# Task objective:
Restate, word for word, the run of lines that starts at the line containing "Open comments with the speech bubble icon" and ends with the final line of the listing. Leave pictures out.

# Dataset records:

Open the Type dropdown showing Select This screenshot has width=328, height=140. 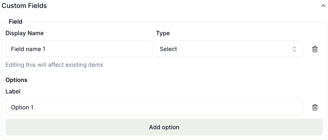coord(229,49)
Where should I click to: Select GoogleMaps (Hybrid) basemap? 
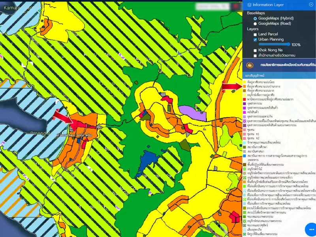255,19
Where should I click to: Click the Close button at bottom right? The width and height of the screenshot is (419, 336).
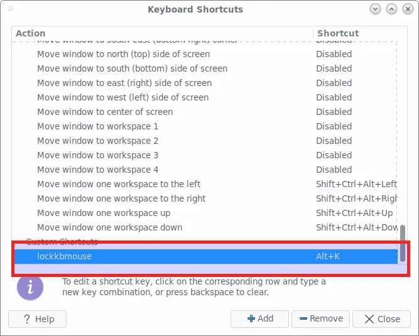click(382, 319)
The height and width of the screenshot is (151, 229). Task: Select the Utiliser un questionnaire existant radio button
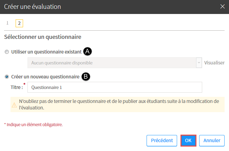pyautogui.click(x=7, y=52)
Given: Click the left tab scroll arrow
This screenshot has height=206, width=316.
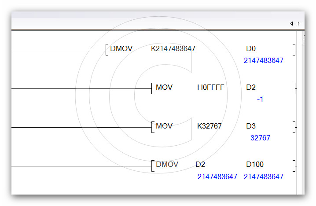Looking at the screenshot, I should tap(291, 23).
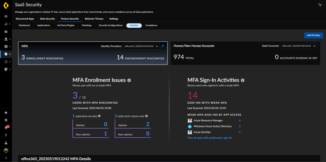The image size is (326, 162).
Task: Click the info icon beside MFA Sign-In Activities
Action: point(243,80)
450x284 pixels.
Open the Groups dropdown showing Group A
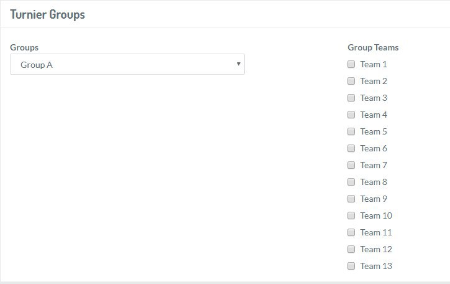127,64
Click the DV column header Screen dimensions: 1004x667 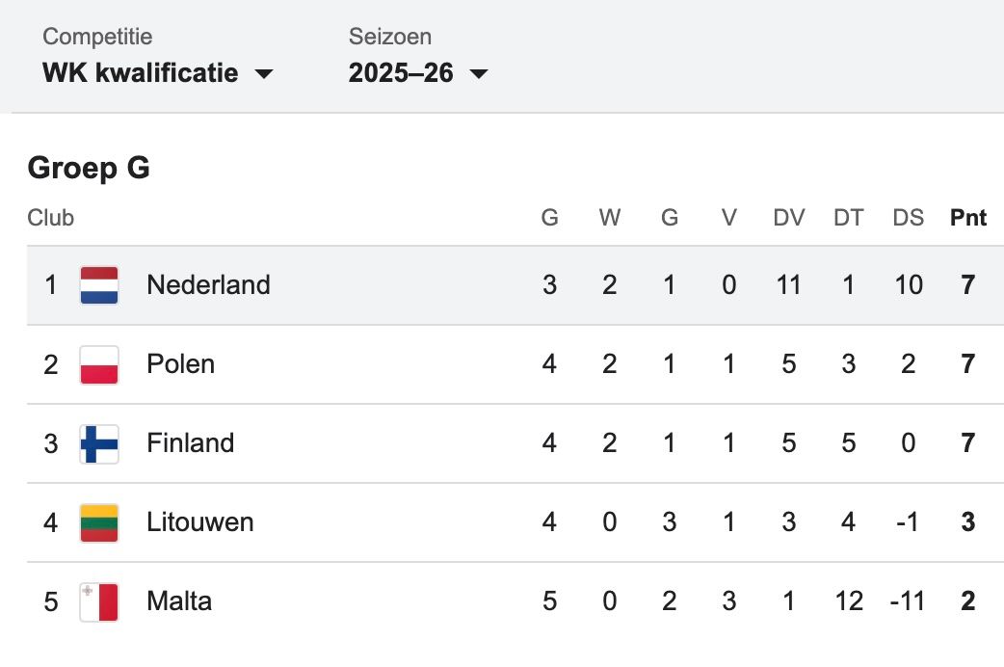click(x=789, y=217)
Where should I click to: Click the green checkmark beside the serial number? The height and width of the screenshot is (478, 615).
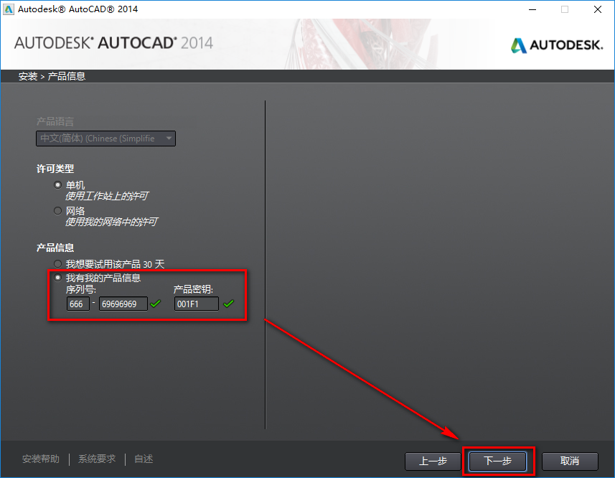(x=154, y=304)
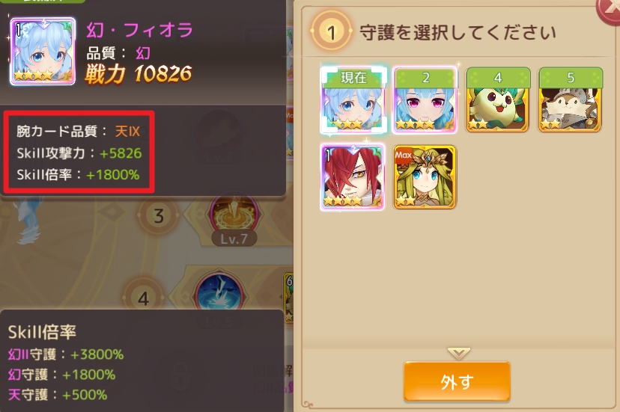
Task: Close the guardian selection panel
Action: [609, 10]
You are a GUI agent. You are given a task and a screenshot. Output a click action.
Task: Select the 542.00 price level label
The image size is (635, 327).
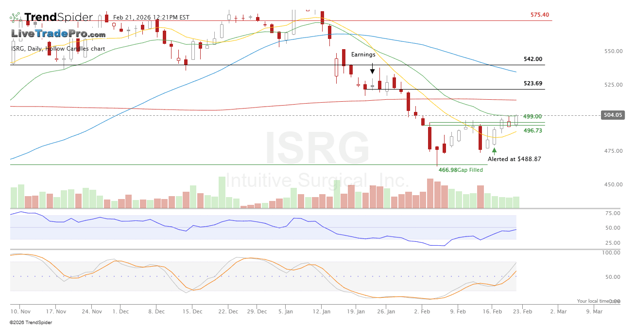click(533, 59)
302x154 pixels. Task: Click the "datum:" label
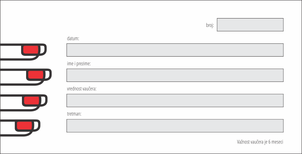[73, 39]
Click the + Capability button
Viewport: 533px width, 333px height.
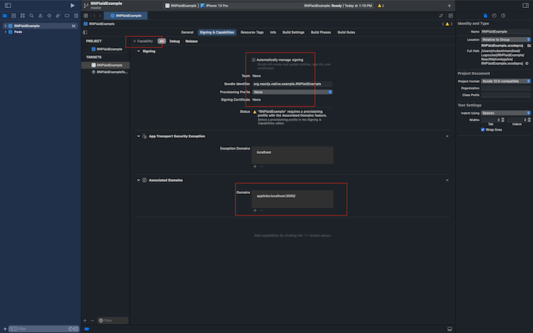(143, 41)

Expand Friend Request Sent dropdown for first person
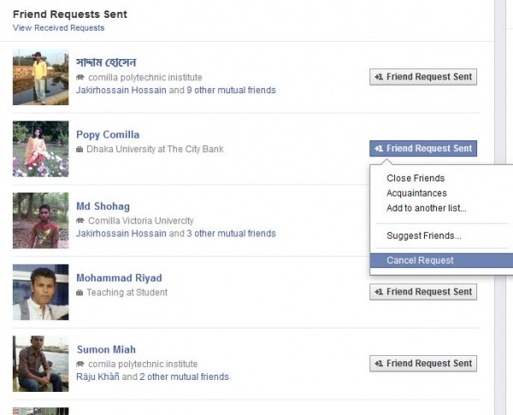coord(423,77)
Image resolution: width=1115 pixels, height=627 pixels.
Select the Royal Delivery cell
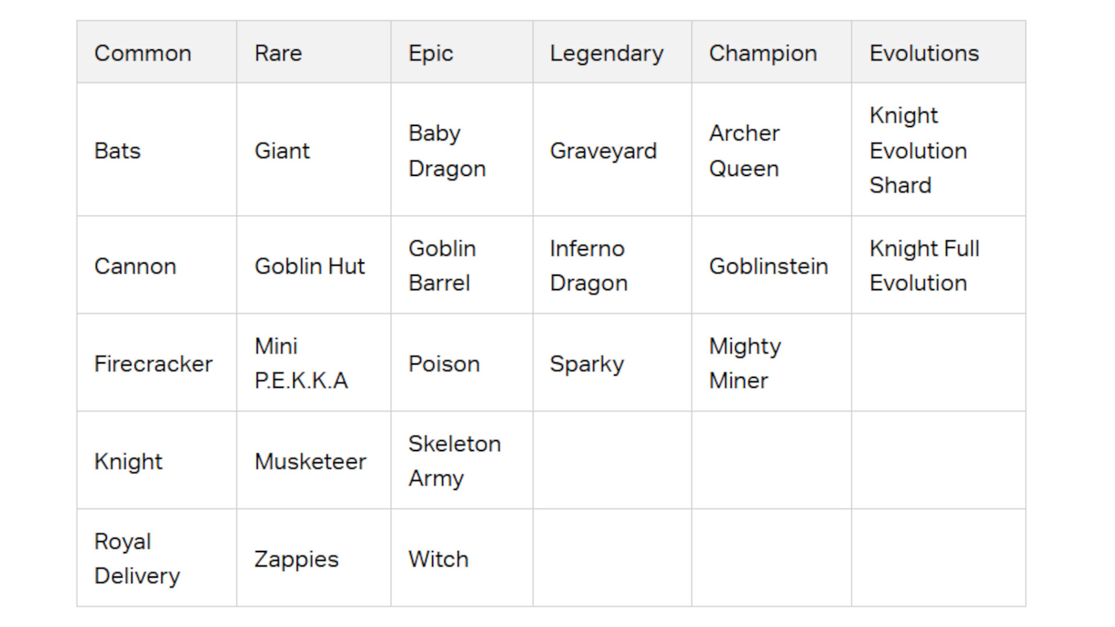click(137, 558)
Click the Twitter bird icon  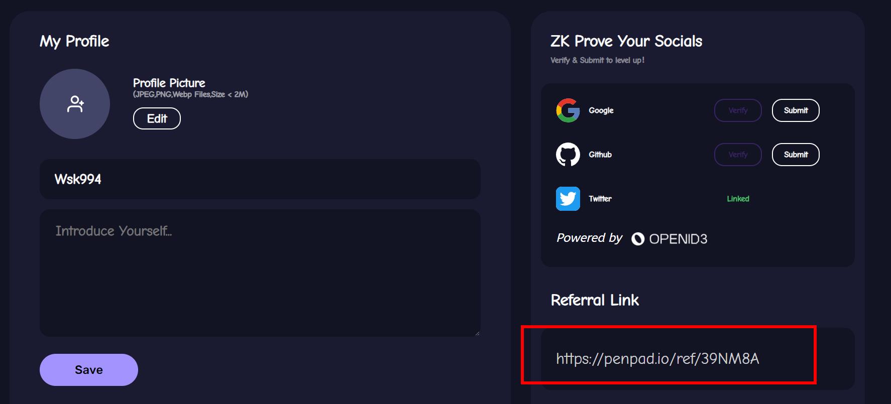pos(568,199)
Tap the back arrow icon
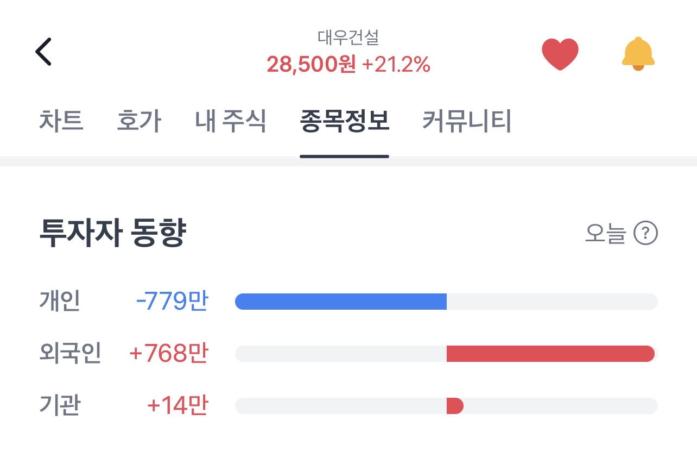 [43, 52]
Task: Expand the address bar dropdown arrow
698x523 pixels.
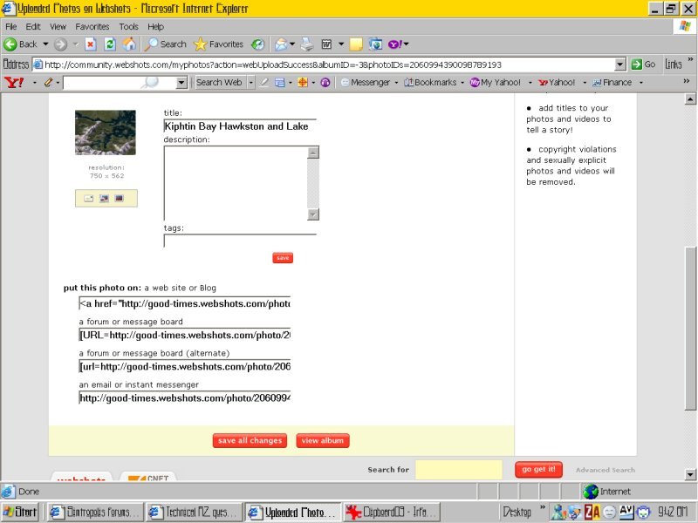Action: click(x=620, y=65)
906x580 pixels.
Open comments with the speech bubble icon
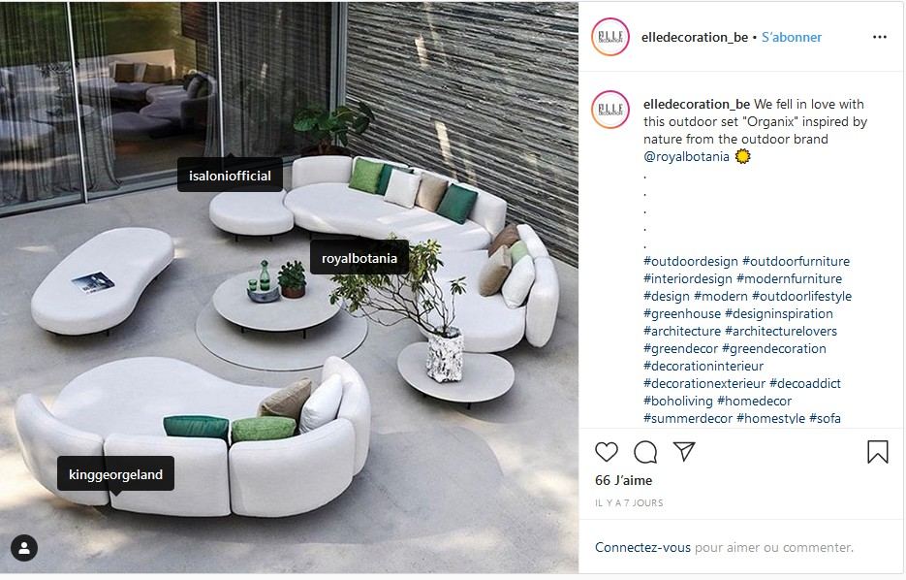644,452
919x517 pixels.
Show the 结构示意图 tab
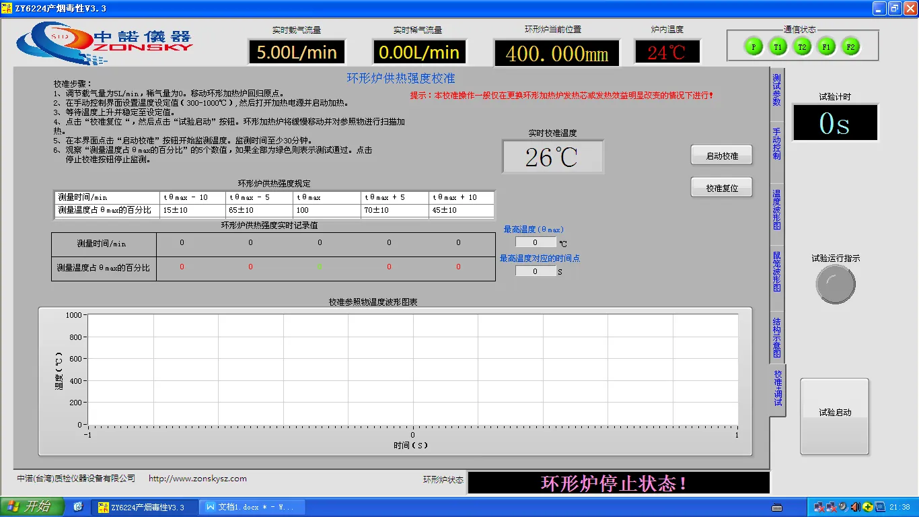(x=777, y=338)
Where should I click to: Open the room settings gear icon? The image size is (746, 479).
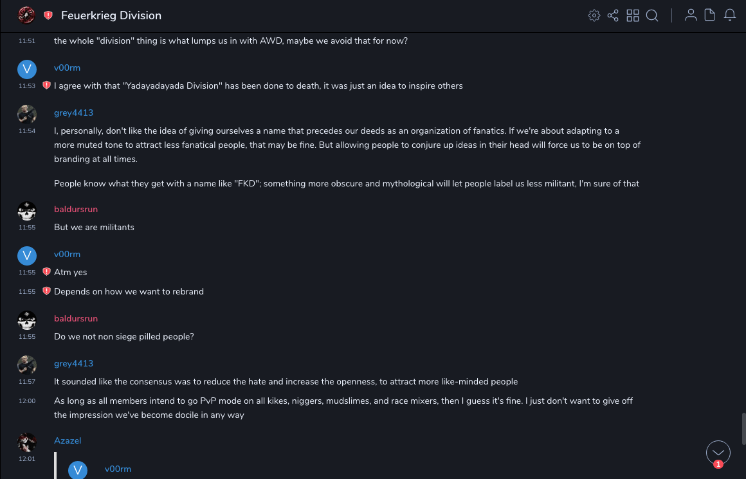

# Answer space:
Open comments with the speech bubble icon
644,452
919x517 pixels.
Show the 结构示意图 tab
(x=777, y=338)
Where should I click to: Open the room settings gear icon? The image size is (746, 479).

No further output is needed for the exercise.